Older women ‘less likely’ to be offered ovarian cancer treatment

Older women may be less likely to receive ovarian cancer treatment, a new report suggests.

Experts analysed data from more than 17,000 cases of ovarian cancer diagnosed across England between 2016 and 2018.

Three in five (60%) women with ovarian cancer over the age of 79 did not receive either chemotherapy or surgery.

While 37% of women over the age of 70 did not receive any treatment.

The nature of ovarian cancer means that surgery is essential in the large majority of cases to remove the tumour.

The researchers cautioned that with an aging population, it is vital that women of all ages have access to the best possible treatments.

Researchers also examined the various rates of treatments for ovarian cancer among women in different parts of England.

They found that the probability of receiving any treatment fell below the average in the East Midlands, the East of England, Greater Manchester and Kent and Medway.

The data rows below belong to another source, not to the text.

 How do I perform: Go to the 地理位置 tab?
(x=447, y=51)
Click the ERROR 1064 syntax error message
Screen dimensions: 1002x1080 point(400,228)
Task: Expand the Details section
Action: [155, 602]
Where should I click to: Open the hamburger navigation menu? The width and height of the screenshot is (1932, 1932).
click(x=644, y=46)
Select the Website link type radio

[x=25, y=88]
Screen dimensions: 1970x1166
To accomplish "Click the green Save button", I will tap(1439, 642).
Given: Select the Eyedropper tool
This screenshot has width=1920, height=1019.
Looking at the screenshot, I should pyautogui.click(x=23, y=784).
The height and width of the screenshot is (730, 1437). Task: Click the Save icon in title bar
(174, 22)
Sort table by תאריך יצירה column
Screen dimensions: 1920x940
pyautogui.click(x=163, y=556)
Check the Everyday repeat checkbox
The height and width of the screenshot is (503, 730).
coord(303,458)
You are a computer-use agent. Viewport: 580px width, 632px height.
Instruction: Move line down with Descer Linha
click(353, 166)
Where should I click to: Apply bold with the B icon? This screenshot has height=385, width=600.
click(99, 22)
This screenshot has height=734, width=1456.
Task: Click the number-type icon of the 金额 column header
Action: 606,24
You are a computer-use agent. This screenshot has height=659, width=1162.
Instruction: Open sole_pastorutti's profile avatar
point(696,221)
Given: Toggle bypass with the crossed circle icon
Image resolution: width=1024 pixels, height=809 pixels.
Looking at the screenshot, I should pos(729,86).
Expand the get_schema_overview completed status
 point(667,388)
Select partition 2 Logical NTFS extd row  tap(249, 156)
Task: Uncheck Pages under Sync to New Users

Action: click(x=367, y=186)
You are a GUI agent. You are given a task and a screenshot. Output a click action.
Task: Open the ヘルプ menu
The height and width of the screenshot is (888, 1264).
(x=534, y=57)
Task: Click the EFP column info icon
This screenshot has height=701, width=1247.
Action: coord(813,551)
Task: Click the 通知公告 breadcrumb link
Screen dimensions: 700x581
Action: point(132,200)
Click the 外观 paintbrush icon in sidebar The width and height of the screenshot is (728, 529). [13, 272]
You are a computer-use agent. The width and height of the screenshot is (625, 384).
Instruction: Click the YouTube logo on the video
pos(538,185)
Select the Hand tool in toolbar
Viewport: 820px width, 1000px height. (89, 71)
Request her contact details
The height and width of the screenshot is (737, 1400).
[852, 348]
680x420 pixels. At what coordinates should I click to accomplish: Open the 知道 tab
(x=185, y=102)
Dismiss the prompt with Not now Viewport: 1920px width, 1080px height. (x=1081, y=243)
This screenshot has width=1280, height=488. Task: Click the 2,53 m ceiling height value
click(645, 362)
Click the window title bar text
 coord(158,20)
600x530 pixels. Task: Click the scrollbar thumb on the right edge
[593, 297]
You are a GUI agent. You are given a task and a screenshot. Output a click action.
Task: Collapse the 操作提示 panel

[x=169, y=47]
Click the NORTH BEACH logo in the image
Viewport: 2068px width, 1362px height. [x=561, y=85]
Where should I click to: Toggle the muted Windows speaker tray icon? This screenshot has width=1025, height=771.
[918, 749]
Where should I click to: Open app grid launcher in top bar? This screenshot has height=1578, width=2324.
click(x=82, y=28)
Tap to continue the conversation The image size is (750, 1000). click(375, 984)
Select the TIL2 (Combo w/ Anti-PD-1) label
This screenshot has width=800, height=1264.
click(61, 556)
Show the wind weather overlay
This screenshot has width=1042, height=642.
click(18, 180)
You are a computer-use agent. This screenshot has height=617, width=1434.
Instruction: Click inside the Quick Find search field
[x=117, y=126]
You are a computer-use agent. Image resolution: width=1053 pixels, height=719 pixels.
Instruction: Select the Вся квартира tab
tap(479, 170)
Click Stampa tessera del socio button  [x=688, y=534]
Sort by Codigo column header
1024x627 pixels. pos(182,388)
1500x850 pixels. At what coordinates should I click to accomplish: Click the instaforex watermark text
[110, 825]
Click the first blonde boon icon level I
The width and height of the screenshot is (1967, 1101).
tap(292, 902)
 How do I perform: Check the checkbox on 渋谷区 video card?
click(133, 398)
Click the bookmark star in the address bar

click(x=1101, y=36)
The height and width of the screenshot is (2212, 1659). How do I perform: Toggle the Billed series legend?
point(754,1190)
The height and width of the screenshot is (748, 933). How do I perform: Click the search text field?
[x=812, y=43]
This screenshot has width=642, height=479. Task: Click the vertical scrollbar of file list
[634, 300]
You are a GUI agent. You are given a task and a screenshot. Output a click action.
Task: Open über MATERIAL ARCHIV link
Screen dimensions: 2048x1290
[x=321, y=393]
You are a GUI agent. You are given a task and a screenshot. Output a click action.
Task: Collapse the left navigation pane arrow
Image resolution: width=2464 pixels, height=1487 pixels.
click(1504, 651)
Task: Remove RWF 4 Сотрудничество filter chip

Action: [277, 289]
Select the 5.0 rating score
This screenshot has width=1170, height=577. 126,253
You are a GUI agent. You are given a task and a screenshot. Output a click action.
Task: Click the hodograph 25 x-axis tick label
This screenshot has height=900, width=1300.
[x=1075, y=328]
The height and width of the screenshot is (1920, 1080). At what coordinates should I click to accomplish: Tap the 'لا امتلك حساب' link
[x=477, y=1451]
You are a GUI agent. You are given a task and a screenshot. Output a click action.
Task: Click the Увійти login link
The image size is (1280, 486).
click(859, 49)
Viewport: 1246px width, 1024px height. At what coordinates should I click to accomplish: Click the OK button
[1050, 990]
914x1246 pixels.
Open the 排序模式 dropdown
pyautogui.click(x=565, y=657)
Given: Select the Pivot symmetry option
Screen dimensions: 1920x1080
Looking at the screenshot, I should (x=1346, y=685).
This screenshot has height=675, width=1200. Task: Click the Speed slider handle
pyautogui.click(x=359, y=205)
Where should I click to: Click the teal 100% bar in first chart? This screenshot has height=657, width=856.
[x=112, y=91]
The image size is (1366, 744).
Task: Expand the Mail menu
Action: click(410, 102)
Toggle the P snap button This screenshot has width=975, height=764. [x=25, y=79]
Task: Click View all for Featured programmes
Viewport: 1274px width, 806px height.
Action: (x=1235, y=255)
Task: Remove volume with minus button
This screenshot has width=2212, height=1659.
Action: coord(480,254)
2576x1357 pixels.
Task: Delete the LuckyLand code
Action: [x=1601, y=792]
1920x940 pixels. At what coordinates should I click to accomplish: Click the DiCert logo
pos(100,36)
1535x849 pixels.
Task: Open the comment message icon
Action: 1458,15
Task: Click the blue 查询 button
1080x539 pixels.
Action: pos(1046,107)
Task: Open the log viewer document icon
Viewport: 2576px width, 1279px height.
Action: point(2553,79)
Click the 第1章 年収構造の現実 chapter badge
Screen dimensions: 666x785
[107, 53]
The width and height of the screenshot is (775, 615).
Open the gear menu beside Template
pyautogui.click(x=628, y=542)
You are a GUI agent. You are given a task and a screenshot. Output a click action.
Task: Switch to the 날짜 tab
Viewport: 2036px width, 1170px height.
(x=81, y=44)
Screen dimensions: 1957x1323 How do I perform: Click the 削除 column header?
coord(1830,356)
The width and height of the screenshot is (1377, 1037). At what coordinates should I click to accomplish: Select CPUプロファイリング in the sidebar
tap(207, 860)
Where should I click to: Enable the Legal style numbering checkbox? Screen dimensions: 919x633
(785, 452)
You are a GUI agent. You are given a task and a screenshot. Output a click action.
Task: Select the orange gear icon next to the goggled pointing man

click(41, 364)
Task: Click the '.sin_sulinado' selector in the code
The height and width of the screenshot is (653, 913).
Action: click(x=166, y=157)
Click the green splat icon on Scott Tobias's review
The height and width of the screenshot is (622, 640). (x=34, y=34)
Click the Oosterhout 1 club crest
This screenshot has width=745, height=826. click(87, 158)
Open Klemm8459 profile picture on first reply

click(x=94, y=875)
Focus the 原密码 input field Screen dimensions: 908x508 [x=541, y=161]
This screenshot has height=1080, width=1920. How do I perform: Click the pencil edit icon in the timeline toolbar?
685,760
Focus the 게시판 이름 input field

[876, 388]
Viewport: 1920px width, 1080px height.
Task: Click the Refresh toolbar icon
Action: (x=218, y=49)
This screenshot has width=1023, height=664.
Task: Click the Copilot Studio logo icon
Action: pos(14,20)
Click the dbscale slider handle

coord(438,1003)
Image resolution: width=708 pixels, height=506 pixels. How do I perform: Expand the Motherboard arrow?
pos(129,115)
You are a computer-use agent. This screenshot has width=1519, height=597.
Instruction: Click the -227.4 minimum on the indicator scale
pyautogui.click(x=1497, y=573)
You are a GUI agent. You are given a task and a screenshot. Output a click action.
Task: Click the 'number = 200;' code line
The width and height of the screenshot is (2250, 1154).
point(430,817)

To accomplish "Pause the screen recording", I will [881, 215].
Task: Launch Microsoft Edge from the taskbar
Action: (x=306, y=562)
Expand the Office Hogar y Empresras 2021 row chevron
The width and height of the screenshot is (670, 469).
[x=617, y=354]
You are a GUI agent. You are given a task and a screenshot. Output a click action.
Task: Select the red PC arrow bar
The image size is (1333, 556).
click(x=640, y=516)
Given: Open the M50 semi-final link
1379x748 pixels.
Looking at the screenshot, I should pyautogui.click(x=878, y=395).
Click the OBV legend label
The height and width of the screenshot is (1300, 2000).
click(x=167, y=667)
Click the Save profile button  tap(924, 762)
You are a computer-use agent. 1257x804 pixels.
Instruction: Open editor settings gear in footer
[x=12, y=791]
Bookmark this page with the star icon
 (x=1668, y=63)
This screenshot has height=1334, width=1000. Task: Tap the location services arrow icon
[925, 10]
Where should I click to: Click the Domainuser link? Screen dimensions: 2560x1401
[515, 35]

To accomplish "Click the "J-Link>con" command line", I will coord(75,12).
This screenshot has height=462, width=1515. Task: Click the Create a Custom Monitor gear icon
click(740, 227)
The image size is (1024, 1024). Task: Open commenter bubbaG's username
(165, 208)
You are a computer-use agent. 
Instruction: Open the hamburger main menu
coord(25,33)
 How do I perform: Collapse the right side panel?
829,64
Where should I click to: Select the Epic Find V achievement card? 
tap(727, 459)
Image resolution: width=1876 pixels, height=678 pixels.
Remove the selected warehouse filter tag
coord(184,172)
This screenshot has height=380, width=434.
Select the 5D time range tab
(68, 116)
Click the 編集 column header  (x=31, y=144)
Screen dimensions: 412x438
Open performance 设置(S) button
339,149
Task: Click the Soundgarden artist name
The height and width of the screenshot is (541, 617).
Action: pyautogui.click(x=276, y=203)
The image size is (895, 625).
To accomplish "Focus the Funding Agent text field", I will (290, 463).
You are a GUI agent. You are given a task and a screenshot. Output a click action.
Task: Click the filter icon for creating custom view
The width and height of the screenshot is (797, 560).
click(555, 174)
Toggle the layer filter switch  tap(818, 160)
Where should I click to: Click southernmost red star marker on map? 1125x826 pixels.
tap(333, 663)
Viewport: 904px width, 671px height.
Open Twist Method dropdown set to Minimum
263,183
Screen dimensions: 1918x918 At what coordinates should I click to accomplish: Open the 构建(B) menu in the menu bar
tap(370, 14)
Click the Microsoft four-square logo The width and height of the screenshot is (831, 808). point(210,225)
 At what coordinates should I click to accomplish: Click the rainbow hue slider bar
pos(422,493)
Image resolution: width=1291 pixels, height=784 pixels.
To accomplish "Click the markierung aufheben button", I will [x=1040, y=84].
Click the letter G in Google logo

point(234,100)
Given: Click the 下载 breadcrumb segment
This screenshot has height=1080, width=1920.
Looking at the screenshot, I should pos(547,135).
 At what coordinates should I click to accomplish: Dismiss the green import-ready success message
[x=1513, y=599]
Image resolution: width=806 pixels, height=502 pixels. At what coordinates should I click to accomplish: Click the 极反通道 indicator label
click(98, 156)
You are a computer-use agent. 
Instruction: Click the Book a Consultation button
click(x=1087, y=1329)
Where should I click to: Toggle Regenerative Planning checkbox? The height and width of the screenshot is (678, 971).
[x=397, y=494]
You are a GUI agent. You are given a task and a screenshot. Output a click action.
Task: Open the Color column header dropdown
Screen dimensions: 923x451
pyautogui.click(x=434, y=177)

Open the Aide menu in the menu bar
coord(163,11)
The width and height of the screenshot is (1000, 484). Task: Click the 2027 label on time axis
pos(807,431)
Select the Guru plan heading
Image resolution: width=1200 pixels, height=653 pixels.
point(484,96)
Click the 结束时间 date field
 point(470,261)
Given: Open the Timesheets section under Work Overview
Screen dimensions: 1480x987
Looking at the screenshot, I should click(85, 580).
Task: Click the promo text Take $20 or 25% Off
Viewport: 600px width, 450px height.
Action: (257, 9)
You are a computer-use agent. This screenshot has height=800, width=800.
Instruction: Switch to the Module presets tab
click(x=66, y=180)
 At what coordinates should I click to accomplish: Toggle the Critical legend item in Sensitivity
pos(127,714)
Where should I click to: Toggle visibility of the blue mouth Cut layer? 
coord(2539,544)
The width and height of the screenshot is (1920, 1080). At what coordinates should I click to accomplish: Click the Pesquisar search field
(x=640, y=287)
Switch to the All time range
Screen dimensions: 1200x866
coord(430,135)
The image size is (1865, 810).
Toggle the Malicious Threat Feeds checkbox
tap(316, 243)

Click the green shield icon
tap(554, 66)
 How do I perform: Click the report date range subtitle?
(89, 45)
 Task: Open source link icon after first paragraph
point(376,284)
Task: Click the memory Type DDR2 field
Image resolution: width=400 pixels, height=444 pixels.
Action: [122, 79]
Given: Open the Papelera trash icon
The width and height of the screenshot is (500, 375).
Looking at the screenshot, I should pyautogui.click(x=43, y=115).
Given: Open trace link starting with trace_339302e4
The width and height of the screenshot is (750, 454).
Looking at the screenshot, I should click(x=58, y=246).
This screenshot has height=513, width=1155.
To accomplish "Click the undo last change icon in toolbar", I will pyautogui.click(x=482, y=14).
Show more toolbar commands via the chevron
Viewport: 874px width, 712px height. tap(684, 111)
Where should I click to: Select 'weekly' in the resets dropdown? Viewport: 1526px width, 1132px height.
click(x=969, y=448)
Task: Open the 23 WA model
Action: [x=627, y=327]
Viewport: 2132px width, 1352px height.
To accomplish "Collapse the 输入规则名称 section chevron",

The report was jointly funded by The British Gynaecological Cancer Society, Ovarian Cancer Action, Target Ovarian Cancer and delivered by analysts at the National Cancer Registration and Analysis Service.

Commenting on the report, Cary Wakefield, chief executive of Ovarian Cancer Action, said: “Neither your age nor location should decide your chance of survival if you are diagnosed with ovarian cancer.

“Our audit is the first step in addressing the health inequalities women across England face, so we can begin to dismantle them.”

British Gynaecological Cancer Society president, professor Sudha Sundar, added: “We now need a fully funded audit to identify and rectify what factors are responsible for this worrying variation in anticancer treatment received by women across England.

“We know that these factors can be organisational, for example availability of theatre lists or intensive care beds; we will be urging our members to carefully look at this data and discuss this with their hospital trusts.”

Annwen Jones, chief executive of Target Ovarian Cancer, said: “Our audit has identified a real opportunity to improve ovarian cancer survival rates in England as we come out of this pandemic.

“It’s totally unacceptable that some women are being denied the most effective treatment options based on anything, let alone postcode or age, and these inequalities must be addressed.”

Almost 7,000 women are diagnosed with ovarian cancer in England each year.

Only a third (35%) will survive their cancer for more than five years. The UK has one of he lowest ovarian cancer survival rates in Europe, experts said.